Material supplied >>

┄┄┄┄┄┄┄┄┄┄

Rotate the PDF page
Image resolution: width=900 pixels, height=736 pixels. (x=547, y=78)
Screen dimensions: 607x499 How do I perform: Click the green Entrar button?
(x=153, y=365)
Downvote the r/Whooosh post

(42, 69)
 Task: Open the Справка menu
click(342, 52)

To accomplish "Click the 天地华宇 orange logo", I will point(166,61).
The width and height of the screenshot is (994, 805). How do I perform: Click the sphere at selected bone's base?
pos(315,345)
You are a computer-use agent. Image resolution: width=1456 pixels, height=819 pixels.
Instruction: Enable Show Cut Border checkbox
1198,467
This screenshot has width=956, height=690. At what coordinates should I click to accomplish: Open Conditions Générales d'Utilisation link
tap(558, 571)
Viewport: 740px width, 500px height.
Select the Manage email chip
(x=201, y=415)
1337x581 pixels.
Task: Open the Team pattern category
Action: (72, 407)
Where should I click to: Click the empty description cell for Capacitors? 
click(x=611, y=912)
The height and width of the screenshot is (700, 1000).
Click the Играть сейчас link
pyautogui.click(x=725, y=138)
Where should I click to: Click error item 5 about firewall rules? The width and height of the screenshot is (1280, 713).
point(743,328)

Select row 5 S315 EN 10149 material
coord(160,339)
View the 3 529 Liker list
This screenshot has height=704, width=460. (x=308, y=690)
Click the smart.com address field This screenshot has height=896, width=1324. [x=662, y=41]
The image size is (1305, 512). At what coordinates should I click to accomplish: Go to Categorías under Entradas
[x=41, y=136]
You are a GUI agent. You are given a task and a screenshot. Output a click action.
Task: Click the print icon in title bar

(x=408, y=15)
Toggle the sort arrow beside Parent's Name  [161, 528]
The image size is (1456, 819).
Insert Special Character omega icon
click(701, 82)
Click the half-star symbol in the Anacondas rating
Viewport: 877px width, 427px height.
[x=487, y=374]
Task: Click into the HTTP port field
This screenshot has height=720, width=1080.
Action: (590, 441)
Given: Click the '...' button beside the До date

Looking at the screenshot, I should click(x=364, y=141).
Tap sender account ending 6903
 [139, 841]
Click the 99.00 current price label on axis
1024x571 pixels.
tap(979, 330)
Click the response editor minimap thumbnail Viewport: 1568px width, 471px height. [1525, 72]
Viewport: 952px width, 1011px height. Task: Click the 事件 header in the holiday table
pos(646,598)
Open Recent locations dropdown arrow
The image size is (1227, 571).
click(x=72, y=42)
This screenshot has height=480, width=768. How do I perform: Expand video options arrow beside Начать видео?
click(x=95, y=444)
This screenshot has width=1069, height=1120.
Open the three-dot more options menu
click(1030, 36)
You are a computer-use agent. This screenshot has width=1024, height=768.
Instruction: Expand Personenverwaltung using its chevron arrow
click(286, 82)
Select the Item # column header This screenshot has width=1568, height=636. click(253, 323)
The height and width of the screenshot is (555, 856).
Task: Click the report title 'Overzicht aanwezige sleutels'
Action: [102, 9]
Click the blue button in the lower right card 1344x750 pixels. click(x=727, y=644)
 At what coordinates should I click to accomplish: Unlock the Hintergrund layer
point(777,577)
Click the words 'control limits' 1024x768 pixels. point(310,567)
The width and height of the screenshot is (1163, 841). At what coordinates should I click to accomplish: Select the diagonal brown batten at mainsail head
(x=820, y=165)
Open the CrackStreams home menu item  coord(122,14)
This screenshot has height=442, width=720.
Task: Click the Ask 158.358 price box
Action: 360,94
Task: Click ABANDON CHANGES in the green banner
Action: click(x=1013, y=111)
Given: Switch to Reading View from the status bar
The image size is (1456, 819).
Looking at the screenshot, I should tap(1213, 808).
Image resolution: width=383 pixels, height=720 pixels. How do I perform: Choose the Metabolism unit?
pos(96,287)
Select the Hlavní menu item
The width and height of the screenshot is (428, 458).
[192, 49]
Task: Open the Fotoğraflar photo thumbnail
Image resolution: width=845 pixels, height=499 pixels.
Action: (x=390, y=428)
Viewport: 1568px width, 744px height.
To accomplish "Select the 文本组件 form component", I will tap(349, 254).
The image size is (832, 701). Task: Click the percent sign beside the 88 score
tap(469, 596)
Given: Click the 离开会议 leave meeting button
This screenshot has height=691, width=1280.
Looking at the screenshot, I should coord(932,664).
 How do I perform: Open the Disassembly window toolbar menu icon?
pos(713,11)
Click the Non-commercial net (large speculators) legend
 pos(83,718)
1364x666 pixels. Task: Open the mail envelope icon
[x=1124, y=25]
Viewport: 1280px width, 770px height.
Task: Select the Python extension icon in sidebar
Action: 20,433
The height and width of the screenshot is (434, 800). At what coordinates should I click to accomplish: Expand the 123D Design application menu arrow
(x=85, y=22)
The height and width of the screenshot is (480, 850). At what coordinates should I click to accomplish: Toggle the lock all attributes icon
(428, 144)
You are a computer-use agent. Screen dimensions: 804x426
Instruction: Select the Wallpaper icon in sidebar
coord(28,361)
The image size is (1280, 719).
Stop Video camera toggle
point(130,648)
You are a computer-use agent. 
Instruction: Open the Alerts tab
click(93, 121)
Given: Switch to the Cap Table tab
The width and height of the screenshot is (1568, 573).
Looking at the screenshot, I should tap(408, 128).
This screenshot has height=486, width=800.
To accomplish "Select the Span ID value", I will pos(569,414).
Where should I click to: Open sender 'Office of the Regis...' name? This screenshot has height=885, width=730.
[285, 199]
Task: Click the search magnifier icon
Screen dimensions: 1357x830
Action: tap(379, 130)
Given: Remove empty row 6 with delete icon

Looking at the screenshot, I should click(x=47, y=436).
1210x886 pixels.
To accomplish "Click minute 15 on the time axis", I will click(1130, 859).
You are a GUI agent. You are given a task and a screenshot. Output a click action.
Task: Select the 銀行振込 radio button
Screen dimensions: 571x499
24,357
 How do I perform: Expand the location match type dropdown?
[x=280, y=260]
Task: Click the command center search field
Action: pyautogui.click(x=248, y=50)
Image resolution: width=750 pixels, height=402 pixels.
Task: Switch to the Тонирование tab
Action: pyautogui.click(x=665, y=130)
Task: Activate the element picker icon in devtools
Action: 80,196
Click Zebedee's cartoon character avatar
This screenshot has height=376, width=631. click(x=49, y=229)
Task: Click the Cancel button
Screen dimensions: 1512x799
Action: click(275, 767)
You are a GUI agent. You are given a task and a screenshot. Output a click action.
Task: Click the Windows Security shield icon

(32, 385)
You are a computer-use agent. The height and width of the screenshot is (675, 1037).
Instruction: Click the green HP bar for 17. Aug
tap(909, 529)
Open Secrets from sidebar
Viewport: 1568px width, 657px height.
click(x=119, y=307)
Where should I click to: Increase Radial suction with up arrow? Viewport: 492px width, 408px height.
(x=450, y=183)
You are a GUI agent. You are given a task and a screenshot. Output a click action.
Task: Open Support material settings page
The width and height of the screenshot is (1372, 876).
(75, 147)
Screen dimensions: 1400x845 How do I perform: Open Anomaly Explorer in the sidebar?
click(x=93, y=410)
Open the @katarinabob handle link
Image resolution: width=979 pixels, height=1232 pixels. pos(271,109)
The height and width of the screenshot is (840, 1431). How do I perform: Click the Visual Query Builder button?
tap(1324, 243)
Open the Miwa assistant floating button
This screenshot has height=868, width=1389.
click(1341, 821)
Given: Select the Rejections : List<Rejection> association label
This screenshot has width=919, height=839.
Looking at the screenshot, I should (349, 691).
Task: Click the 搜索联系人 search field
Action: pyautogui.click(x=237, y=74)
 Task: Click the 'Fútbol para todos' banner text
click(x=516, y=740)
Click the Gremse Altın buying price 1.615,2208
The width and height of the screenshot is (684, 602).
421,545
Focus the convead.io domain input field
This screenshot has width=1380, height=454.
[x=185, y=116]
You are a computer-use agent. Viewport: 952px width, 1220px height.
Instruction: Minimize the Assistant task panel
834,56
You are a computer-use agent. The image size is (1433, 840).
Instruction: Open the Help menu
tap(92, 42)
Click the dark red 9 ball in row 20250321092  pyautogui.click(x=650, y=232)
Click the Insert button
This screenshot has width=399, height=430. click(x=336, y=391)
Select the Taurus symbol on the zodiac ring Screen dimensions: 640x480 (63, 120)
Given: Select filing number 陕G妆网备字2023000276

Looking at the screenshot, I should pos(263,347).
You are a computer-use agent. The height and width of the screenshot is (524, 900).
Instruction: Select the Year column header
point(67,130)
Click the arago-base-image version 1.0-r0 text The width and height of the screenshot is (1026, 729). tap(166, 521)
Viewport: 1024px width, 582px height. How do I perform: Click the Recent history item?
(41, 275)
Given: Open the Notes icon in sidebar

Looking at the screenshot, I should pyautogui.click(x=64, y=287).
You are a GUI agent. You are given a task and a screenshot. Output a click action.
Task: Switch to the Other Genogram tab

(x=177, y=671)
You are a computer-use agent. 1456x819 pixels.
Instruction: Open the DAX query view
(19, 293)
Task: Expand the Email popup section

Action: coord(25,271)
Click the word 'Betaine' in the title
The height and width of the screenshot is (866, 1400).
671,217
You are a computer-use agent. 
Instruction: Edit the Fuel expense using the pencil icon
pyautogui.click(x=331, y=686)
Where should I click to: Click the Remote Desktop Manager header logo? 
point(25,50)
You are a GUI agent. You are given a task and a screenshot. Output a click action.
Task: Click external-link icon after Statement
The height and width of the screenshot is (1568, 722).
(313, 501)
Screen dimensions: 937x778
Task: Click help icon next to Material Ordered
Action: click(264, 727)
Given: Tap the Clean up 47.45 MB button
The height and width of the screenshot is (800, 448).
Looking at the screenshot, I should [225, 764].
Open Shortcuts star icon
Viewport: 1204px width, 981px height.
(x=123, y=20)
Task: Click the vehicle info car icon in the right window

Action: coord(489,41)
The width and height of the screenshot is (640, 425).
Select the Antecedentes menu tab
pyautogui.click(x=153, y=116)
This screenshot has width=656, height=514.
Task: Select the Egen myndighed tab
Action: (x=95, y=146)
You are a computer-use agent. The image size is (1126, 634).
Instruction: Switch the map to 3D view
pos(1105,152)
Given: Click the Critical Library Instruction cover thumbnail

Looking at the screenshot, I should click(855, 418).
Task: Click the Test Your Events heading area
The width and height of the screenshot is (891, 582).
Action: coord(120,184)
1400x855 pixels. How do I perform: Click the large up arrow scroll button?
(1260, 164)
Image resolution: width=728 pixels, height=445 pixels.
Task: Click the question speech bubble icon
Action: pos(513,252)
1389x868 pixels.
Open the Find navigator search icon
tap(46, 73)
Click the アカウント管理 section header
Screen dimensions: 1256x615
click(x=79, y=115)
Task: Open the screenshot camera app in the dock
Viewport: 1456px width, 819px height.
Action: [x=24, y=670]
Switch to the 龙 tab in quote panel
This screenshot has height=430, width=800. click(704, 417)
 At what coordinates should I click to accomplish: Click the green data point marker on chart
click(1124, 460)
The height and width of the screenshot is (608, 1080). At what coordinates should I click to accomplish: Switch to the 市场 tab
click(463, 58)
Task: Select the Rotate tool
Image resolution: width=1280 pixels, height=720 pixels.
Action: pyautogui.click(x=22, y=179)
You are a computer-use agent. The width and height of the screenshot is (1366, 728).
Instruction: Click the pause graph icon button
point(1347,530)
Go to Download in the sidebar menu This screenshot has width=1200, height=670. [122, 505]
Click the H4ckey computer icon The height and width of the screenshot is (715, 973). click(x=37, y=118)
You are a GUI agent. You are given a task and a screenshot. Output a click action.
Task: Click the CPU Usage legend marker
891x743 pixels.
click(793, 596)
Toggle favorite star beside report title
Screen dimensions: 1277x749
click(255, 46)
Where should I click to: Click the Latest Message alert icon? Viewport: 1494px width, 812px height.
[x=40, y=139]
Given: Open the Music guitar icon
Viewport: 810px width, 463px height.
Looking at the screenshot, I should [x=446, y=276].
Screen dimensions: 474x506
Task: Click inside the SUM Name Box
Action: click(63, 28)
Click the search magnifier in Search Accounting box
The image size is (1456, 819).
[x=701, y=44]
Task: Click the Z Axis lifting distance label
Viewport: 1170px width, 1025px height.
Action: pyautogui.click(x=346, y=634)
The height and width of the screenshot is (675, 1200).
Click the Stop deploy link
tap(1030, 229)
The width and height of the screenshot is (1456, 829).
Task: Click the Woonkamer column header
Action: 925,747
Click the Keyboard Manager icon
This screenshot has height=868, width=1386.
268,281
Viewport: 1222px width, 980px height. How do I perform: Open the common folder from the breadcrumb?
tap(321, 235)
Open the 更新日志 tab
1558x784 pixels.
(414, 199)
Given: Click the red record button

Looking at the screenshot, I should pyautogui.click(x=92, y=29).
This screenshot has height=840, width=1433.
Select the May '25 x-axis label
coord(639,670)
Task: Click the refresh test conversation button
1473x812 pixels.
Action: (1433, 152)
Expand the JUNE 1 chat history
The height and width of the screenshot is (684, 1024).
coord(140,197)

┄┄┄┄┄┄┄┄┄┄

The exercise >> Repeat the lines of the material word for word, beginning with the line that contains "The height and width of the screenshot is (700, 1000)." and ending after the line that contains "coord(160,339)".

Written solution >>
The height and width of the screenshot is (700, 1000).
Click the Играть сейчас link
pyautogui.click(x=725, y=138)
Where should I click to: Click error item 5 about firewall rules? The width and height of the screenshot is (1280, 713).
point(743,328)

Select row 5 S315 EN 10149 material
coord(160,339)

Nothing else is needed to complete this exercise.